Saved data entries:
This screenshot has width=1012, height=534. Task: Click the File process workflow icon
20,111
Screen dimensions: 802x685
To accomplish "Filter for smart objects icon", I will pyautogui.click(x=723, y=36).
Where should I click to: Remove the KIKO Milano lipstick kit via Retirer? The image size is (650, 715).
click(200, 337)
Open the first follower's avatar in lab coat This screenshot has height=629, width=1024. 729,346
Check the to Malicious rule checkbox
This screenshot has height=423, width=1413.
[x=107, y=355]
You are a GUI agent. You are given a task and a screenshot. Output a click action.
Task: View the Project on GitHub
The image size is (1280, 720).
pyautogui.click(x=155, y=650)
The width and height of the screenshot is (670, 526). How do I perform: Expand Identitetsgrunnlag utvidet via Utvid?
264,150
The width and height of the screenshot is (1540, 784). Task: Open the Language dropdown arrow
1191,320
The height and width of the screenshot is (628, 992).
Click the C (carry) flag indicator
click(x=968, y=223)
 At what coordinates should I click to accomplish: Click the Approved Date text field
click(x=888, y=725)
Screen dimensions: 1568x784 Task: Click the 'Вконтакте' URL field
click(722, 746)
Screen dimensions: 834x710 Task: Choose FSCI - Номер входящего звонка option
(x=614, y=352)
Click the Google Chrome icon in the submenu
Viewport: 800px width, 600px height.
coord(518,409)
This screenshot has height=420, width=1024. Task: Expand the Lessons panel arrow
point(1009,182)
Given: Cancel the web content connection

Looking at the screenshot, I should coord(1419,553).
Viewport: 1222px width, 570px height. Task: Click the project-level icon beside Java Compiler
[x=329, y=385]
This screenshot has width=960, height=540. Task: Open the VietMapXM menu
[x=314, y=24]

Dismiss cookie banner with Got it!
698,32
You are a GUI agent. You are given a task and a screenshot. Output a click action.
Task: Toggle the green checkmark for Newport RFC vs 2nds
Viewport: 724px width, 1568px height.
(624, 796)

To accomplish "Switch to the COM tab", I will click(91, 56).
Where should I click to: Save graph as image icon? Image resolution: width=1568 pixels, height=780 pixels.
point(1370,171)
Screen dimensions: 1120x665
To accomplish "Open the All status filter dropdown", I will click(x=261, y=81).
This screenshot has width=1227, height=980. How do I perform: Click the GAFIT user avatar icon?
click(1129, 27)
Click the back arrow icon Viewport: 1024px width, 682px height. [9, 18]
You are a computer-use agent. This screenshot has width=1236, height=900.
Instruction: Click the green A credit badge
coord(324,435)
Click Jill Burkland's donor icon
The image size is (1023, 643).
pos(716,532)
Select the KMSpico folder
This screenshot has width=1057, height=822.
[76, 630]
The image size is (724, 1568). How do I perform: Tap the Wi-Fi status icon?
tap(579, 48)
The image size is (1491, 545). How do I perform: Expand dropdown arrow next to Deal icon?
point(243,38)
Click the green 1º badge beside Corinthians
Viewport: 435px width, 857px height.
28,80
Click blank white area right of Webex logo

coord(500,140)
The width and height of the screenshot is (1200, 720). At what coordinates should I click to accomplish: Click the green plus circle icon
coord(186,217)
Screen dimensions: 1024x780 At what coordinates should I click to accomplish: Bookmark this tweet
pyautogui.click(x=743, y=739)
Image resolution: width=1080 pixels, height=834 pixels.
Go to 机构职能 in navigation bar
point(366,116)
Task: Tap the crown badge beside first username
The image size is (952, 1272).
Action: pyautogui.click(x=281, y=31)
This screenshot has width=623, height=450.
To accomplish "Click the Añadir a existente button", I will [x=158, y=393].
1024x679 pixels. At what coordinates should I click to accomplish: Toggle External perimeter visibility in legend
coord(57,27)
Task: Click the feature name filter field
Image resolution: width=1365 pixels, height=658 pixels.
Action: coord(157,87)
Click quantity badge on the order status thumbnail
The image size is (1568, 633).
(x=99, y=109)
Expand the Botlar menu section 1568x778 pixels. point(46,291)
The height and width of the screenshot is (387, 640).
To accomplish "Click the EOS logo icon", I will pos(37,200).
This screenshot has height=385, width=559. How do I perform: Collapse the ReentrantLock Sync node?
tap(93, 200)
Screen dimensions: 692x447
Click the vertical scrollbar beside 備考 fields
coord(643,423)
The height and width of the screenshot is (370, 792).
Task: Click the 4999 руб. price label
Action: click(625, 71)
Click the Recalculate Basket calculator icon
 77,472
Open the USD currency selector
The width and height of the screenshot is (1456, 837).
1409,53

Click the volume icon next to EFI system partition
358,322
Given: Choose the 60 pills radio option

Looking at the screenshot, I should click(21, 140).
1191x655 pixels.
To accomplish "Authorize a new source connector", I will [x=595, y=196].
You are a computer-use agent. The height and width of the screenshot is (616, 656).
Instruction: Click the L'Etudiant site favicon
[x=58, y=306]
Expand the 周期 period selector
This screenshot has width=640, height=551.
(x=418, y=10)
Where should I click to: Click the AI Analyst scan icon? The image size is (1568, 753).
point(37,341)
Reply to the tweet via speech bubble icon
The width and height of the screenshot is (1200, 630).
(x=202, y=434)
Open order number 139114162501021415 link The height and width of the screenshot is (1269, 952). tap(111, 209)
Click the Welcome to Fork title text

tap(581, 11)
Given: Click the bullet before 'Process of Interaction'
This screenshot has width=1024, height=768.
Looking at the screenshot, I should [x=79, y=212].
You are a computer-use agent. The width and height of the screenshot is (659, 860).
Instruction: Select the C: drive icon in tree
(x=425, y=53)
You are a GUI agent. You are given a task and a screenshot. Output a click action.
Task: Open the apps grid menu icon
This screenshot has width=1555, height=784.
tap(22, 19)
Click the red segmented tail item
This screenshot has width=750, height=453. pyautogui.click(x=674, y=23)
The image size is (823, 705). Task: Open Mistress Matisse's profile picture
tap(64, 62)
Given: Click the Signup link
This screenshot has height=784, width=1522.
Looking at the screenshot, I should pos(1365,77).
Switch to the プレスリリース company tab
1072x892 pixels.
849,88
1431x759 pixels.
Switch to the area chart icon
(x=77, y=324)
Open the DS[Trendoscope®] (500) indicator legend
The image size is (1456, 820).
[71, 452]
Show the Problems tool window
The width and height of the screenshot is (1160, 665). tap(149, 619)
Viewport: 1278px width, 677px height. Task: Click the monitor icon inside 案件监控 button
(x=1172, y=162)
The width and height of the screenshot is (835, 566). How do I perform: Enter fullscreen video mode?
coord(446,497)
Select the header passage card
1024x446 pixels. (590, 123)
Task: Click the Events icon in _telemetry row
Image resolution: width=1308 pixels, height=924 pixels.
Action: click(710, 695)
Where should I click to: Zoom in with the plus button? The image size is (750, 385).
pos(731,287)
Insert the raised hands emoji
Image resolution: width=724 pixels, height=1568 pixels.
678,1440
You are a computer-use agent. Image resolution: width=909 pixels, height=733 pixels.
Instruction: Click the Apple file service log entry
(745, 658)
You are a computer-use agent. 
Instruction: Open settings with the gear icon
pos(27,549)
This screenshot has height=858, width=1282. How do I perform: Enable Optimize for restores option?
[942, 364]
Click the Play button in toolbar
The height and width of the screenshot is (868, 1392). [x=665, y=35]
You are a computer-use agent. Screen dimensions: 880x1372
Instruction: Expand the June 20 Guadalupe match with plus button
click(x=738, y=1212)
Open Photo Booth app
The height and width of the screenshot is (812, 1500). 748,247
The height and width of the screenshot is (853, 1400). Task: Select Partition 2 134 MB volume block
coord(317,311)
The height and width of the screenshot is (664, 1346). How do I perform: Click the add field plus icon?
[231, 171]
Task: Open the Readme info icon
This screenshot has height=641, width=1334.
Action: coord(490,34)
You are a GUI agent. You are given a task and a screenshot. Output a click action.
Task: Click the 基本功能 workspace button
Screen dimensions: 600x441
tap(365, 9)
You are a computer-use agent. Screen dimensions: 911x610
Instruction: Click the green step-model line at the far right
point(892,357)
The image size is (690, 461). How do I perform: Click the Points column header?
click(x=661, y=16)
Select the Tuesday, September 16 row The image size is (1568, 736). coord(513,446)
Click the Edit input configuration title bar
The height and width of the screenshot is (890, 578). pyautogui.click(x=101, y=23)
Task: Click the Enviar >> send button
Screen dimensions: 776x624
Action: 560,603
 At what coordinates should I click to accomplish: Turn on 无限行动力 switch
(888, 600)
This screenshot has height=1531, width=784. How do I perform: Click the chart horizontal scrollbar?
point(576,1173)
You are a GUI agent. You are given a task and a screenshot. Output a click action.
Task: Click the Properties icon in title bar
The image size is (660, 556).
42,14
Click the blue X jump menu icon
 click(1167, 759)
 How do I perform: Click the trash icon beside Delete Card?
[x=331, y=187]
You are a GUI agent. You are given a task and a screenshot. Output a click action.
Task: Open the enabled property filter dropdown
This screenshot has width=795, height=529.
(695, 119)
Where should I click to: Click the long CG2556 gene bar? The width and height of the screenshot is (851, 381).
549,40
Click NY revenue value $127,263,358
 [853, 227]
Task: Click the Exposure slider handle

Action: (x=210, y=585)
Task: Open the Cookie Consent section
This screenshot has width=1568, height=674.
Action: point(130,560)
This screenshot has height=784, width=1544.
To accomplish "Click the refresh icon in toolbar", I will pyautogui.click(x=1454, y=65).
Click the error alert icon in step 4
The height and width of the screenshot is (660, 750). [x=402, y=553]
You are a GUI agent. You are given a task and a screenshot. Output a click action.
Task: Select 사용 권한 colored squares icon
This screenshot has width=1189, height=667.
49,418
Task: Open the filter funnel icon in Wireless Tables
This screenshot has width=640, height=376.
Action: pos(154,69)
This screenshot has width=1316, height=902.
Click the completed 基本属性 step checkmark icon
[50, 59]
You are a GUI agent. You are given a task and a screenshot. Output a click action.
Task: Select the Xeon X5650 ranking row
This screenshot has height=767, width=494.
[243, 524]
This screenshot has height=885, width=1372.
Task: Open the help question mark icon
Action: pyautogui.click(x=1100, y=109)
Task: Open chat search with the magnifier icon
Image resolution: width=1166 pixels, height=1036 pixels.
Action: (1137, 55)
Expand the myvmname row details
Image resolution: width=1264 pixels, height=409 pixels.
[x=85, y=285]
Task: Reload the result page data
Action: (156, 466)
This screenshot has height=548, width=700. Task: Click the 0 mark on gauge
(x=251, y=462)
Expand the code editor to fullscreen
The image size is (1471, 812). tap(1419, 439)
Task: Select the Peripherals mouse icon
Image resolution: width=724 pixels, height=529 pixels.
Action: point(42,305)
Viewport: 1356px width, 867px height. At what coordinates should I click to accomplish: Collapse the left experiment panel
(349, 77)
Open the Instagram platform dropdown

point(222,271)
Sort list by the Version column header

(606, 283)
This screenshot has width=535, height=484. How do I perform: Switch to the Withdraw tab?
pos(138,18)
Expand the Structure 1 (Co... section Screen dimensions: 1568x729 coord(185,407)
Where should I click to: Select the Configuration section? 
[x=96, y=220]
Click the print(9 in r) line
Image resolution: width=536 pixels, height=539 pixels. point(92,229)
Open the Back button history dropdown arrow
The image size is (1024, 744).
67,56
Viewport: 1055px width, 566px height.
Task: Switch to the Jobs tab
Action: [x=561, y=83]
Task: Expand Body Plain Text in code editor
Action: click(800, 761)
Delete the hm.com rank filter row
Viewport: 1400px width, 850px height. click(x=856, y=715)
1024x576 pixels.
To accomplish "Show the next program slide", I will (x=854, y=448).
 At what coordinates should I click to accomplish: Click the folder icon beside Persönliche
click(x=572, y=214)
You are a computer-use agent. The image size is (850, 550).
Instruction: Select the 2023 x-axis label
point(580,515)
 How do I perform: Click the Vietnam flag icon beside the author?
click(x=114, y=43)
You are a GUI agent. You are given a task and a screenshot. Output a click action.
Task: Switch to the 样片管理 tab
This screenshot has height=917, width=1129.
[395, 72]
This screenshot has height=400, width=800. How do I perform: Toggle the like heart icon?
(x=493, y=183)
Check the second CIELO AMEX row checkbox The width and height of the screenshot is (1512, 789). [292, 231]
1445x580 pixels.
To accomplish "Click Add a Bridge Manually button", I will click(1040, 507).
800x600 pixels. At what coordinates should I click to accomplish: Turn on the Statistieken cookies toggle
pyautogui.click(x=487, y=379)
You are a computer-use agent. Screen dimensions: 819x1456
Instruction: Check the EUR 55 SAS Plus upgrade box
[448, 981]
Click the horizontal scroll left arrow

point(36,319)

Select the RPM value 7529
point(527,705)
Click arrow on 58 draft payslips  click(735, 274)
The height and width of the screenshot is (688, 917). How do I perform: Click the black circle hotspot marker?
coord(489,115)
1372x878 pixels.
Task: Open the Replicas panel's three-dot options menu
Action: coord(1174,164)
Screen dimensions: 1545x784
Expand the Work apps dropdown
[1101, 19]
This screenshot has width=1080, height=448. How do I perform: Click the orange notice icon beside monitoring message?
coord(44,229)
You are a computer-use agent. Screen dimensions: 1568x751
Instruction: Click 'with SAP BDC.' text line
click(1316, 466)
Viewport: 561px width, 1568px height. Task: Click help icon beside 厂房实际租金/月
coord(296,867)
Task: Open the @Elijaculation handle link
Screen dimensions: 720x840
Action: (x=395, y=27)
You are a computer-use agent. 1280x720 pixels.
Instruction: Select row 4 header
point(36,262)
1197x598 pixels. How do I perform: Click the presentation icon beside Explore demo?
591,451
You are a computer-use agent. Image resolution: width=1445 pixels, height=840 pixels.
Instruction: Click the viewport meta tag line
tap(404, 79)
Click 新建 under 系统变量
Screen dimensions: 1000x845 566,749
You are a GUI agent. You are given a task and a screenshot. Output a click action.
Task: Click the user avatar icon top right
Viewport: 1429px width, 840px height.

- [PROBLEM DESCRIPTION]:
Within the data above, the span starting at the line containing "Given: Choose the 60 pills radio option" and ending at the line containing "You are a computer-use agent. The height" is to be retyped exactly, with no other lines.

- [OUTPUT FOR THIS EXERCISE]:
Given: Choose the 60 pills radio option

Looking at the screenshot, I should click(21, 140).
1191x655 pixels.
To accomplish "Authorize a new source connector", I will [x=595, y=196].
You are a computer-use agent. The height and width of the screenshot is (616, 656).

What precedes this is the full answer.